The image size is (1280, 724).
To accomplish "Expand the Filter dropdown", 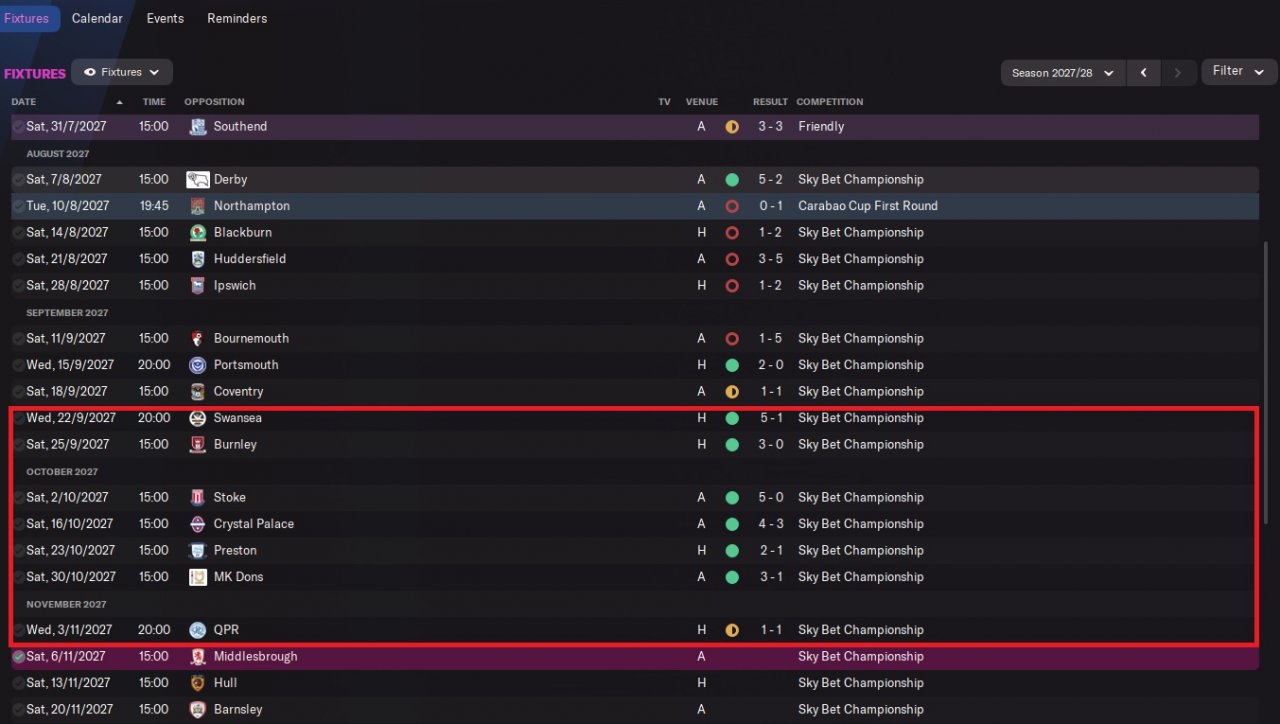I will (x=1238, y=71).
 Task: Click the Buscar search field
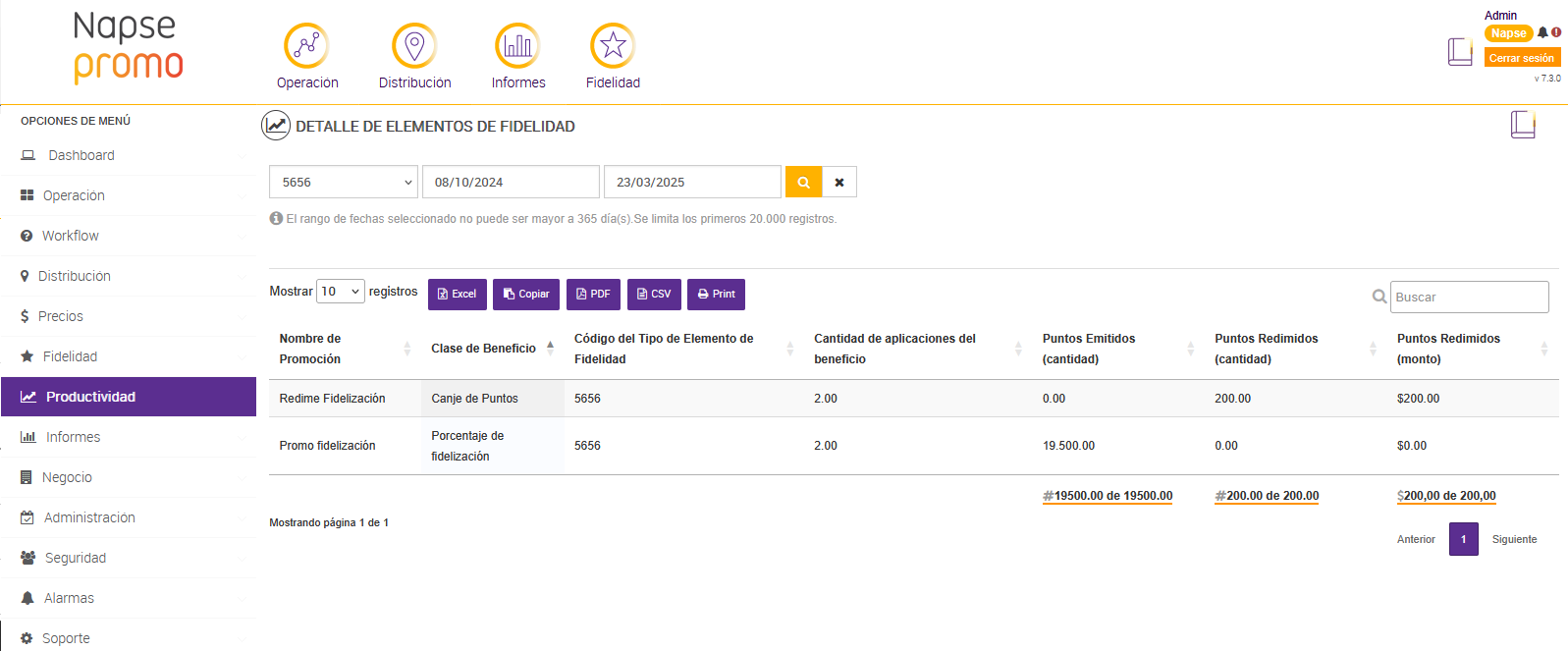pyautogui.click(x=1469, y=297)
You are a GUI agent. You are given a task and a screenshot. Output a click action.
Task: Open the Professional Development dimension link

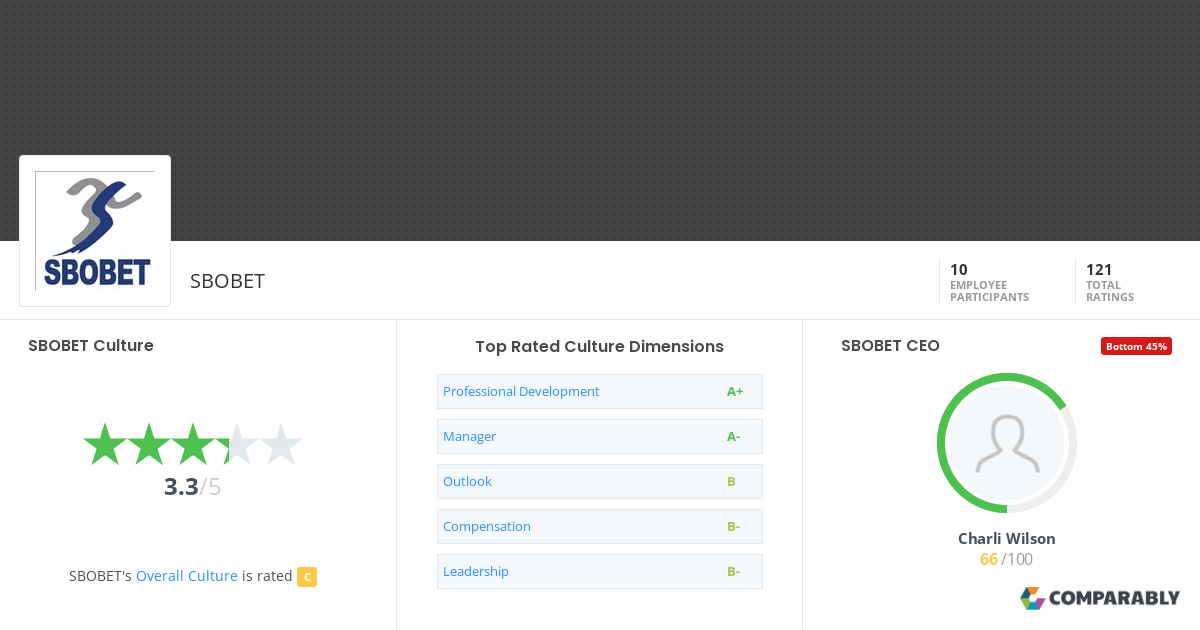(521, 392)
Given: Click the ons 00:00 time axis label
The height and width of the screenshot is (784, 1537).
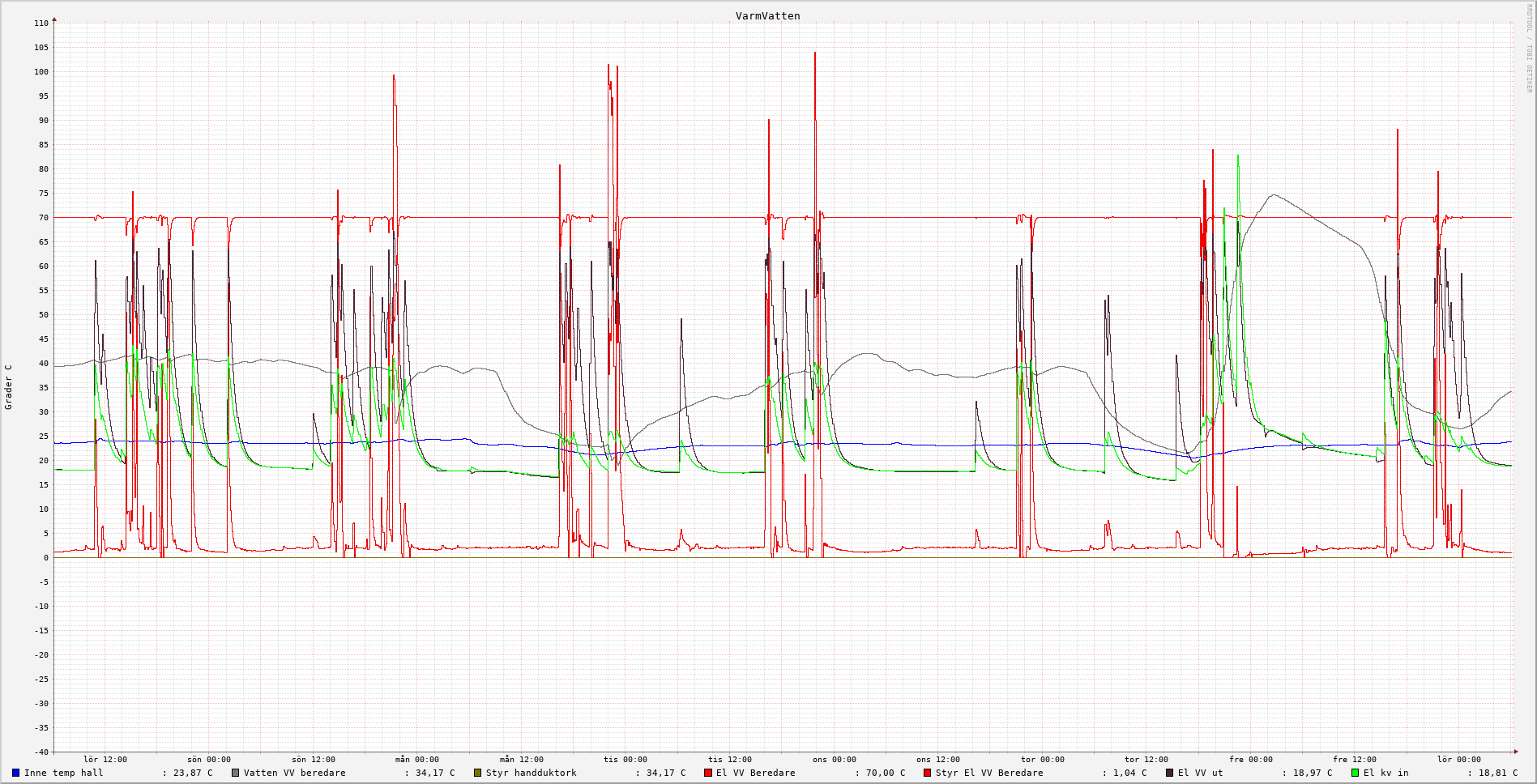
◇ ◇ ◇ ◇ ◇ ◇ ◇
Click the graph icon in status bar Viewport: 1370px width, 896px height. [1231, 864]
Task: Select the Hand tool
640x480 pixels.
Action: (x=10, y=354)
◇ ◇ ◇ ◇ ◇ ◇ ◇
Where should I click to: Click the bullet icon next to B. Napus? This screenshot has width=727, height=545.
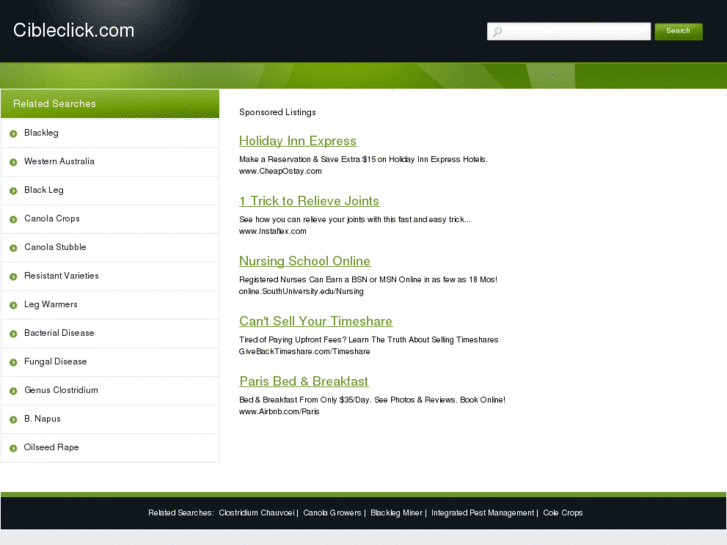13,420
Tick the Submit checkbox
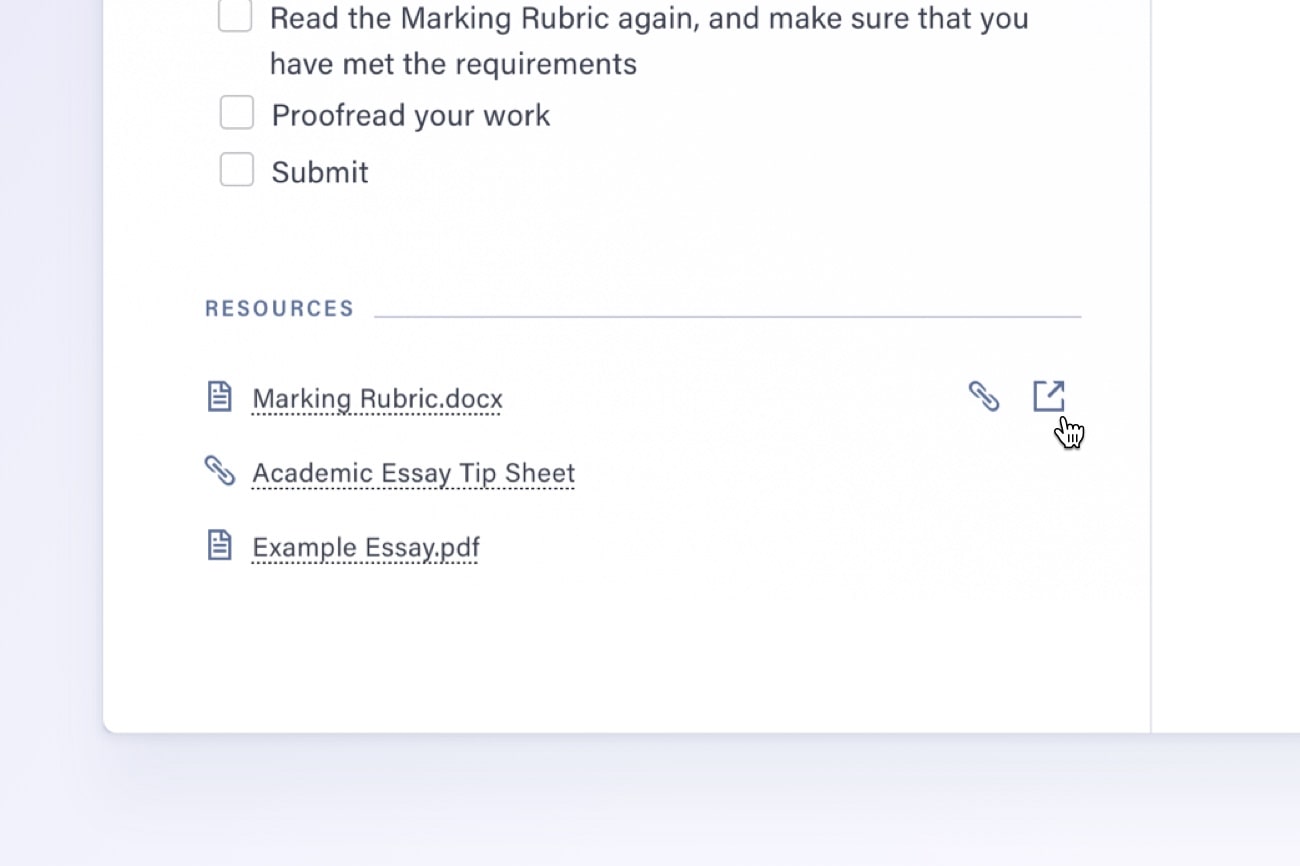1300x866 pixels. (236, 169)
◇ ◇ ◇ ◇ ◇ ◇ ◇
### WHAT TO DO
Go to the line above that contains "Task: Open the" and reproduce everything exactly from there through the line that contains "The height and", leaving out the pictures.

### RESPONSE TO THIS EXERCISE
Task: Open the Professional Development dimension link

(521, 392)
Given: Click the ons 00:00 time axis label
The height and width of the screenshot is (784, 1537).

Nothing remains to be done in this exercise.